**What you are asked to do**
Which of the lines in the data mention the string "height"? List them all.

**Data excerpts**
***

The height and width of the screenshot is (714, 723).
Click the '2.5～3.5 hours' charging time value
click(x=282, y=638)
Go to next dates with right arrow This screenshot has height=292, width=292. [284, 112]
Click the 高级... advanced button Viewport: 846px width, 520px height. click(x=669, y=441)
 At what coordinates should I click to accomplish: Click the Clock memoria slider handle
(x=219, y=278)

***

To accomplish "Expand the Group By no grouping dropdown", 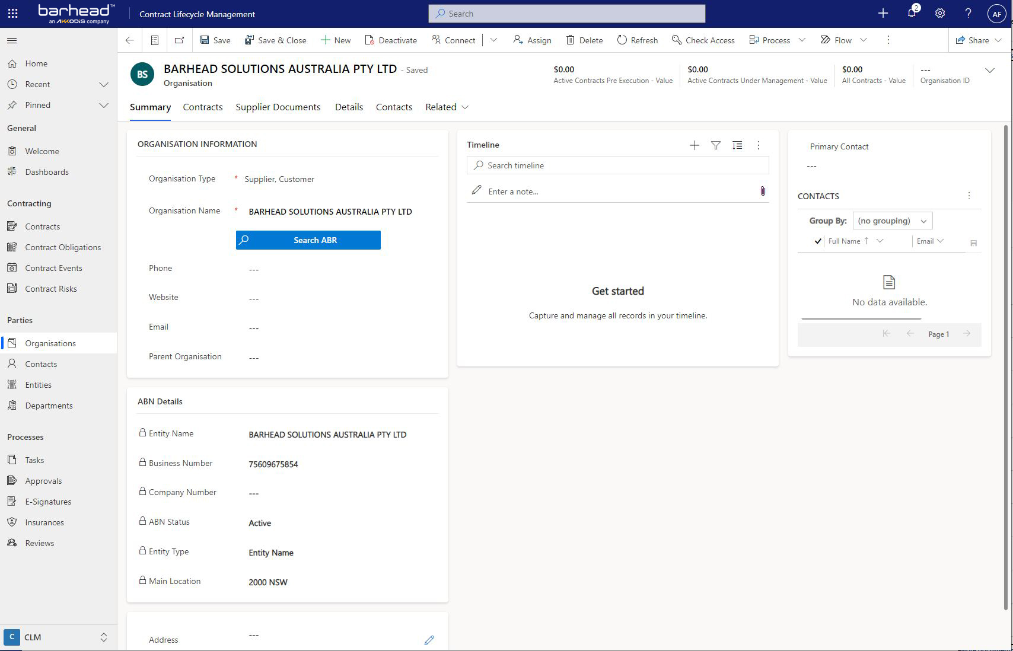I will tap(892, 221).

***

**Answer box**
The height and width of the screenshot is (714, 723).
Go to next dates with right arrow This screenshot has height=292, width=292. [284, 112]
Click the 高级... advanced button Viewport: 846px width, 520px height. click(x=669, y=441)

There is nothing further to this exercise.